• Passage provided:
Welcome to Britt5091: Origins, where I dig up old blog posts I used to write for IGN’s community under the username Britt5091. Some posts may make you giggle, some may make your eyes bleed, and some may make you stroke your beard in a pensive manner. All you need to know is that these posts, no matter how terrible some of them may be, ultimately lead to everything I do now.
In Every Dark Cloud There’s a Silver Lining…or something like that.
August 4th, 2009
I’m really happy my 360 Red Ring of Death’d my ass.
Remember about a year ago when the Xbox 360 Pro had a 20 gig HDD? Then Microsoft replaced the 20 gig with a 60 gig and discounted the price of the remaining 20 gigs to clear inventory blah blah blah? Anyway, I had a 20 gig Pro.
The morning after my 360 went tits up I headed off to Best Buy.

(Saved data entries)
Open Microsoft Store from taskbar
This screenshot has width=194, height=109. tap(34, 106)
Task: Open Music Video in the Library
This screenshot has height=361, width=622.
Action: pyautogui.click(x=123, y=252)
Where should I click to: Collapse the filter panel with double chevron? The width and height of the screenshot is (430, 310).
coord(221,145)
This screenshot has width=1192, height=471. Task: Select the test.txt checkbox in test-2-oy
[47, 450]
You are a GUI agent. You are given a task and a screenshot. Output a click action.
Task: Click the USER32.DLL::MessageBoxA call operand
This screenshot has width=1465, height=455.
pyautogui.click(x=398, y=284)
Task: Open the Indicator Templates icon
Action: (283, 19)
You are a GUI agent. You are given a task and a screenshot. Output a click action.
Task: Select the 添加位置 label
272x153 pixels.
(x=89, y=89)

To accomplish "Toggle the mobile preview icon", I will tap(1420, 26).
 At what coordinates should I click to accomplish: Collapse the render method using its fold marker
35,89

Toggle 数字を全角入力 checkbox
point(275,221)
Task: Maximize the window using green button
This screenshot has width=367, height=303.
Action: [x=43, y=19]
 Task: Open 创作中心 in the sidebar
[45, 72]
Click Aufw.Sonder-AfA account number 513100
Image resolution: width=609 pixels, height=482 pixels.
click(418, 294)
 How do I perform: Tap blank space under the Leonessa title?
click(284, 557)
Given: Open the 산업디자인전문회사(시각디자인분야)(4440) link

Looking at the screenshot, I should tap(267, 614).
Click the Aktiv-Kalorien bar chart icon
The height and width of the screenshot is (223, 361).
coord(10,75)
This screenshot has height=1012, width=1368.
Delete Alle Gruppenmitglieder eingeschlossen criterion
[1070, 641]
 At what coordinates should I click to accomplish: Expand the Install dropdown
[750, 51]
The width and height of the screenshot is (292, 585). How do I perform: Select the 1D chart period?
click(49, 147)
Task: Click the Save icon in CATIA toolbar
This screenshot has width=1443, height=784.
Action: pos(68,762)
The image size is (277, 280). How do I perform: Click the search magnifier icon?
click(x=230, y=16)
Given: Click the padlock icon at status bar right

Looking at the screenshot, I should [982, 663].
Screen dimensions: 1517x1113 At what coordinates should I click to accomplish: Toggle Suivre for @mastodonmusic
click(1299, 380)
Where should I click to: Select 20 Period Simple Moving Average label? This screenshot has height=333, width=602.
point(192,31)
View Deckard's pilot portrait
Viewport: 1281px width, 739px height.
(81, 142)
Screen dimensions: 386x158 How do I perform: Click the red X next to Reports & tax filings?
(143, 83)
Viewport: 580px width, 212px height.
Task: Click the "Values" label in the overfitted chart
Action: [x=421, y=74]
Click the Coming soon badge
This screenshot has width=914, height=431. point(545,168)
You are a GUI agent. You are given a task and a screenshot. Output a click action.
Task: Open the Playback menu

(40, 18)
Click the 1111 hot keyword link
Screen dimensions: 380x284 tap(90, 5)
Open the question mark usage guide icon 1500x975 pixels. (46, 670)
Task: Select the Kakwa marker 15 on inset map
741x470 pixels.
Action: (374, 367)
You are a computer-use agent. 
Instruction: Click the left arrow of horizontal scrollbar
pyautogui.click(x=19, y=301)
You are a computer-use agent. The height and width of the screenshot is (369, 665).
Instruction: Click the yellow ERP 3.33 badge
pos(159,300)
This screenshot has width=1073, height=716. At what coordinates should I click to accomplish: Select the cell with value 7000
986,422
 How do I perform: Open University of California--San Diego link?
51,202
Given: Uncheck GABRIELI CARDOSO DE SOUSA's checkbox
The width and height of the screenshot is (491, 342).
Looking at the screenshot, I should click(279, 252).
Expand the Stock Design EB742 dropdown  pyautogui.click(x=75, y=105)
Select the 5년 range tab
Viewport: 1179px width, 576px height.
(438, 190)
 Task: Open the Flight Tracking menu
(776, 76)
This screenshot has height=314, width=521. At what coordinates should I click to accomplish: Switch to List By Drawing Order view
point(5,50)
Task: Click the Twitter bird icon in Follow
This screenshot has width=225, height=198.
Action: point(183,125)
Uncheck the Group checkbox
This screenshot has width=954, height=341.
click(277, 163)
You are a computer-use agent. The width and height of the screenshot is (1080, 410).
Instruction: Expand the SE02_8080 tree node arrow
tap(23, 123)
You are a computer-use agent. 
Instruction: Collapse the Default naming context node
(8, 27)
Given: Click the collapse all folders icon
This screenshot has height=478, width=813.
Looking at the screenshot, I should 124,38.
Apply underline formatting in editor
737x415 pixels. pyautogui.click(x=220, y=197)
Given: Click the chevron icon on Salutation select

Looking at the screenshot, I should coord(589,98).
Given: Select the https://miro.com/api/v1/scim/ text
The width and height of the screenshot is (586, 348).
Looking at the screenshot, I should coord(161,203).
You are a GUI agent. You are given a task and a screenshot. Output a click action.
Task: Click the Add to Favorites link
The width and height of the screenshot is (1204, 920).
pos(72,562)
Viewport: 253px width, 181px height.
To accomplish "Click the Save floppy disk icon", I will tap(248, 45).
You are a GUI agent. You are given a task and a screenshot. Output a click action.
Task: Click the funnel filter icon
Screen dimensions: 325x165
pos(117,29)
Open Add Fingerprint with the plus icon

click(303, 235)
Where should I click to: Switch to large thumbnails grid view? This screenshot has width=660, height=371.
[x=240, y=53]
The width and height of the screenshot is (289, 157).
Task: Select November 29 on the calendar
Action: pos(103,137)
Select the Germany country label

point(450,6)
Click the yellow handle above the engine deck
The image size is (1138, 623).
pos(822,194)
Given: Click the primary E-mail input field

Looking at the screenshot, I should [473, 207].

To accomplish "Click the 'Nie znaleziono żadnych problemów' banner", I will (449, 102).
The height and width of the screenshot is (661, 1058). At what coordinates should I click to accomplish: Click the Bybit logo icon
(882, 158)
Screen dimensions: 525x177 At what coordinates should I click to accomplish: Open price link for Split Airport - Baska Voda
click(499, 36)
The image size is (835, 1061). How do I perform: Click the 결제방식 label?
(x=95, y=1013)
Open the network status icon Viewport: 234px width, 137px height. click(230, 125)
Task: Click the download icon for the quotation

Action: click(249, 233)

• Work order A: According to the blog post about the Red Ring of Death, what hard drive size did the writer's Xbox 360 Pro have?
• Work order B: Duplicate the blog post word for word, starting at "Remember about a" and ending at "to Best Buy.".

• Exercise output A: 20 gig

• Exercise output B:
Remember about a year ago when the Xbox 360 Pro had a 20 gig HDD? Then Microsoft replaced the 20 gig with a 60 gig and discounted the price of the remaining 20 gigs to clear inventory blah blah blah? Anyway, I had a 20 gig Pro.
The morning after my 360 went tits up I headed off to Best Buy.